I took my existing electronic cigarette and hooked it up to a voltmeter and started making notes. I found other electronic cigarette models that had variable voltages so I decided to search through several forums out there to see what range of voltages were being used.

I found that most operate off 5-8vdc with wattage being a little higher than just from the battery alone so battery voltage needs to be higher than what is being used and the amp hours need to be high.

I found that most electronic cigarette mods were using IMR 14500 3.5v Lithium Ion Batteries

Needing to control the voltage I looked at several voltage regulators and came up with the LM317 because it supports the volt range I'm working with. I also wanted to leave room for creating a desktop model.

Nicotine use in the US requires you to be 18 years of age or older but then again this project isn't about nicotine and I didn't use any when I really began to quit smoking.

Feel free to ask questions and/or make suggestions.
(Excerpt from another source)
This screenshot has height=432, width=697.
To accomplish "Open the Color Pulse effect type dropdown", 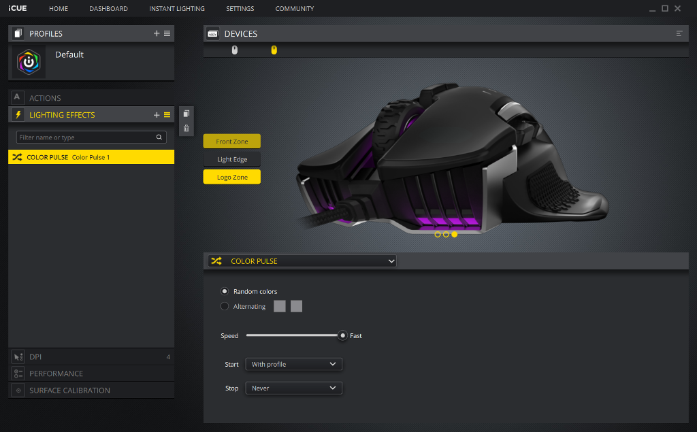I will [x=303, y=261].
Step 1: Application Schematics & Math

Use the first schematic in this step. This update is from working with Zanderist. This was originally designed for the LM317 voltage regulator but after suggestions from Zanderist the design is now using LM338t. Other schematics are from my first design and manufacturer specs.

As far as the math goes I've done it for you so don't worry too much. I calculated the values based upon 7.5vdc but the intended use is around 6.5 to 7vdc. I left in the overhead because as the batteries get drained you can crank it up.

Step 2: Parts

Most parts can be found online. I bought some parts at radio shack but some parts didn't hold up on production models. The only difference here is the voltage regulator has been switched out with the LM338t.

In addition to the list in the image
Altoids tin
510 connector (atomizer screws on here)
IMR 14500 3.5v Lithium Ion Batteries (red wrapped batteries that look like AA's)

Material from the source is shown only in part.